Give the data lines as a JSON list of strings, one string per line and no blank lines, starting with the line containing "ดูอัลบั้มทั้งหมด (803, 1242)" and going on through the line containing "กีฬา (371, 236)".

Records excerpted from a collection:
* * * * *
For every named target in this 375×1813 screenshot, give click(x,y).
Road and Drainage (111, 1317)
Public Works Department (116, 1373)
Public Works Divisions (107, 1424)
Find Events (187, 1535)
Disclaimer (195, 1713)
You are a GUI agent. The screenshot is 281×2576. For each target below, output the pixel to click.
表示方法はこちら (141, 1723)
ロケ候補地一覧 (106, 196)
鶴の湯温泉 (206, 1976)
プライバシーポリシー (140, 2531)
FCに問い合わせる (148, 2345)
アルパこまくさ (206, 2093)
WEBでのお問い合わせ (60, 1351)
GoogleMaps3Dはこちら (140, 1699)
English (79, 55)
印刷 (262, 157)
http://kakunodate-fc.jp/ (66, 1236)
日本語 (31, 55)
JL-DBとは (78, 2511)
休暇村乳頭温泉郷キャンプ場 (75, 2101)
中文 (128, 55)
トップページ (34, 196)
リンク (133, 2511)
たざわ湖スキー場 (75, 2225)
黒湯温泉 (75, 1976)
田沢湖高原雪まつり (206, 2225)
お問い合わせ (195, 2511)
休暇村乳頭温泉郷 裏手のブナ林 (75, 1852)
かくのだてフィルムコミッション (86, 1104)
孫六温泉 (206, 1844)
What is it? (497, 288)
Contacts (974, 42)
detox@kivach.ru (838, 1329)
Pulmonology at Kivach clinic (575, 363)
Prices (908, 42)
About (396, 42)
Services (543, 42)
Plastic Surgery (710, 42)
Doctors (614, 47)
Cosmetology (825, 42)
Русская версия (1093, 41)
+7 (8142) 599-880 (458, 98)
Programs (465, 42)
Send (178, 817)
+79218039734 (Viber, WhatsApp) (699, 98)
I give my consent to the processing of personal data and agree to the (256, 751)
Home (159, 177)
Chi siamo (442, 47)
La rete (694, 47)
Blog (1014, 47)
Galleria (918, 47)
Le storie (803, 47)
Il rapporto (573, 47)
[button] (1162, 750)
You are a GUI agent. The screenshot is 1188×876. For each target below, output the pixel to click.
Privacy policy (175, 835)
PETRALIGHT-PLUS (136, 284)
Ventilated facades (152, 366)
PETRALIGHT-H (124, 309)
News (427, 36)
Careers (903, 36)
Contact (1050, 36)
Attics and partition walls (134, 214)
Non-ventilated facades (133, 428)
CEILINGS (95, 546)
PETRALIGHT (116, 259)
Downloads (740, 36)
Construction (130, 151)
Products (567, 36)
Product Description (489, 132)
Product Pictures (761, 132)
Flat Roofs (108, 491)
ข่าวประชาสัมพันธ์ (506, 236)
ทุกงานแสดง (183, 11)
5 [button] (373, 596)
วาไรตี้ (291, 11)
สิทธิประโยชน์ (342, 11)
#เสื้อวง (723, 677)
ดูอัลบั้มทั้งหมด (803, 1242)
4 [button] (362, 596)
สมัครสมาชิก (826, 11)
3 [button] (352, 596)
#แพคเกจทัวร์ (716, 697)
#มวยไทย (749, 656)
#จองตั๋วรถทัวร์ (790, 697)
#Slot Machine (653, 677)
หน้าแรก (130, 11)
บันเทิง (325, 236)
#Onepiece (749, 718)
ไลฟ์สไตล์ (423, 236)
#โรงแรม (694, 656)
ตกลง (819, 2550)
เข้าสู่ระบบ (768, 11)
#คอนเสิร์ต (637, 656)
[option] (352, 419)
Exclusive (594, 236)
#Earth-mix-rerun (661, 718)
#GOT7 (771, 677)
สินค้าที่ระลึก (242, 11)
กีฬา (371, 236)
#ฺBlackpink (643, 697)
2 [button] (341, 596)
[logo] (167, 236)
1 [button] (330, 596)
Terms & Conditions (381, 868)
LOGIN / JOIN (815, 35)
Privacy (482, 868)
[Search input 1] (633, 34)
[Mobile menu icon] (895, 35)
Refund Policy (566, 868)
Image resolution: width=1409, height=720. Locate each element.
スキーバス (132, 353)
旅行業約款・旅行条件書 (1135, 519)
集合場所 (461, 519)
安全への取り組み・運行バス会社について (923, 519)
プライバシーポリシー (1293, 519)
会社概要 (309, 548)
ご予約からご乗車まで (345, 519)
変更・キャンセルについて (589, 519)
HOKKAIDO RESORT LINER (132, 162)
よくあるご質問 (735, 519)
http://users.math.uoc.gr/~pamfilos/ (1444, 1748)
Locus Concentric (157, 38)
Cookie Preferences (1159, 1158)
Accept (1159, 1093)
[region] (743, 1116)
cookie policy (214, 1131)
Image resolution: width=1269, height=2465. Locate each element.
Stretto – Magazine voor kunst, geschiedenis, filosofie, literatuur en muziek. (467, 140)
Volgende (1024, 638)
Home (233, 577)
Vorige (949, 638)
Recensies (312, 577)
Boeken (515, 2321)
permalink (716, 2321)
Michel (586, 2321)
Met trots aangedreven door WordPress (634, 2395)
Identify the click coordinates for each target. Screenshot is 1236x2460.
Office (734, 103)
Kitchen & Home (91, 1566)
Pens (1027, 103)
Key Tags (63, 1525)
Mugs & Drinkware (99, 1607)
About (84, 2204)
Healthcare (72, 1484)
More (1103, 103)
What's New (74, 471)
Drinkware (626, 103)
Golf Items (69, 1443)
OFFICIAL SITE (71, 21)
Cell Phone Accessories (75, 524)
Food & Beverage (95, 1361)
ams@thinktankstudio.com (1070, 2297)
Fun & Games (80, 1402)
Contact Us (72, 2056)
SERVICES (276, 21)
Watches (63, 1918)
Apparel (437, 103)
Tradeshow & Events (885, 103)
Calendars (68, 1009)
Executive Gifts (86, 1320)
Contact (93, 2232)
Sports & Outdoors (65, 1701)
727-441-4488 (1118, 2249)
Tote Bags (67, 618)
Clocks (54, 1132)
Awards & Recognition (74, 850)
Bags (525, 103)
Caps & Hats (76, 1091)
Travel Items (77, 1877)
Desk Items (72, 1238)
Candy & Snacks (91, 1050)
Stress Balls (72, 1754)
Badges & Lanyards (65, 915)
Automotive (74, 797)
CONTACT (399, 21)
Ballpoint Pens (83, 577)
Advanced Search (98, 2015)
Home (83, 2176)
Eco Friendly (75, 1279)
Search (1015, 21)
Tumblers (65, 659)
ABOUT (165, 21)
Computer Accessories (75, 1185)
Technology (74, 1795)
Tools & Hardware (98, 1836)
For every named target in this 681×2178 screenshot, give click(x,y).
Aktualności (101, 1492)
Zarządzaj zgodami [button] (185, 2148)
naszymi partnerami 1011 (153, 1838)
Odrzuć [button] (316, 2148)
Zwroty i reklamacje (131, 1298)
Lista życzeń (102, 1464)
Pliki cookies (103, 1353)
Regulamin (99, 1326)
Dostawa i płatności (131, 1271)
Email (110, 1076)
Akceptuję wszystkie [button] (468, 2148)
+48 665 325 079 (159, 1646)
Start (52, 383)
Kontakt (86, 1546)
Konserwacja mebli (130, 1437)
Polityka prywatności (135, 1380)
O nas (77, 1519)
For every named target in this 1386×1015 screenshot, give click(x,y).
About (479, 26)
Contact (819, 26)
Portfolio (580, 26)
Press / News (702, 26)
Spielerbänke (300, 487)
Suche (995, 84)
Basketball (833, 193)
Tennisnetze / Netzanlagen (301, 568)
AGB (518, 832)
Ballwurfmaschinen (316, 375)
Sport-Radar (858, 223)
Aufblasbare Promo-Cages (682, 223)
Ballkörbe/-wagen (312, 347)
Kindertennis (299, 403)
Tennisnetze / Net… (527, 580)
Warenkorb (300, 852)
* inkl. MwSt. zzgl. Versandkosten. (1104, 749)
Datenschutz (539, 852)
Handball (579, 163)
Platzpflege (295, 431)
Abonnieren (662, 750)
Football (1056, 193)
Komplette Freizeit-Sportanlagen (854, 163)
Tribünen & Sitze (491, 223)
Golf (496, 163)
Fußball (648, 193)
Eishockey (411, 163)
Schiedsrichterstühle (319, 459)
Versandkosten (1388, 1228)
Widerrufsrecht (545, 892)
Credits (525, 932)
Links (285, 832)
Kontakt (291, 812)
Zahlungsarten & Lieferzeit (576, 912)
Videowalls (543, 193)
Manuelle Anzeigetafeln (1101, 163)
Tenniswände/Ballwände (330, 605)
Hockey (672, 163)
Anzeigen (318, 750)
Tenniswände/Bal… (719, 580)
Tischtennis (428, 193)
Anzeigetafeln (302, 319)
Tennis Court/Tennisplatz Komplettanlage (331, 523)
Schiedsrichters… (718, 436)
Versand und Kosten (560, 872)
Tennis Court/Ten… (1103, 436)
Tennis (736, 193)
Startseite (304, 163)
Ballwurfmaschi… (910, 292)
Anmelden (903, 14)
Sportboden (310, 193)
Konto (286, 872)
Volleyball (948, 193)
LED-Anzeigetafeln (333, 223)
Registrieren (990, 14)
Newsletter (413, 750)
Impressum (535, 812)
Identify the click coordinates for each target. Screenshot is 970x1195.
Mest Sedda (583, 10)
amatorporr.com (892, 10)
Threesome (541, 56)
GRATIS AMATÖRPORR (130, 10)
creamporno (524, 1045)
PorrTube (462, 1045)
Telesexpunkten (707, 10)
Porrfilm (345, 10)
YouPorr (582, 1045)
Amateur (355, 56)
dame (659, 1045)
* * * * *
FULL OUTPUT:
[
  "ดูอัลบั้มทั้งหมด (803, 1242)",
  "4 [button] (362, 596)",
  "สมัครสมาชิก (826, 11)",
  "3 [button] (352, 596)",
  "#แพคเกจทัวร์ (716, 697)",
  "#มวยไทย (749, 656)",
  "#จองตั๋วรถทัวร์ (790, 697)",
  "#Slot Machine (653, 677)",
  "หน้าแรก (130, 11)",
  "บันเทิง (325, 236)",
  "#Onepiece (749, 718)",
  "ไลฟ์สไตล์ (423, 236)",
  "#โรงแรม (694, 656)",
  "ตกลง (819, 2550)",
  "เข้าสู่ระบบ (768, 11)",
  "#คอนเสิร์ต (637, 656)",
  "[option] (352, 419)",
  "Exclusive (594, 236)",
  "#Earth-mix-rerun (661, 718)",
  "#GOT7 (771, 677)",
  "สินค้าที่ระลึก (242, 11)",
  "กีฬา (371, 236)"
]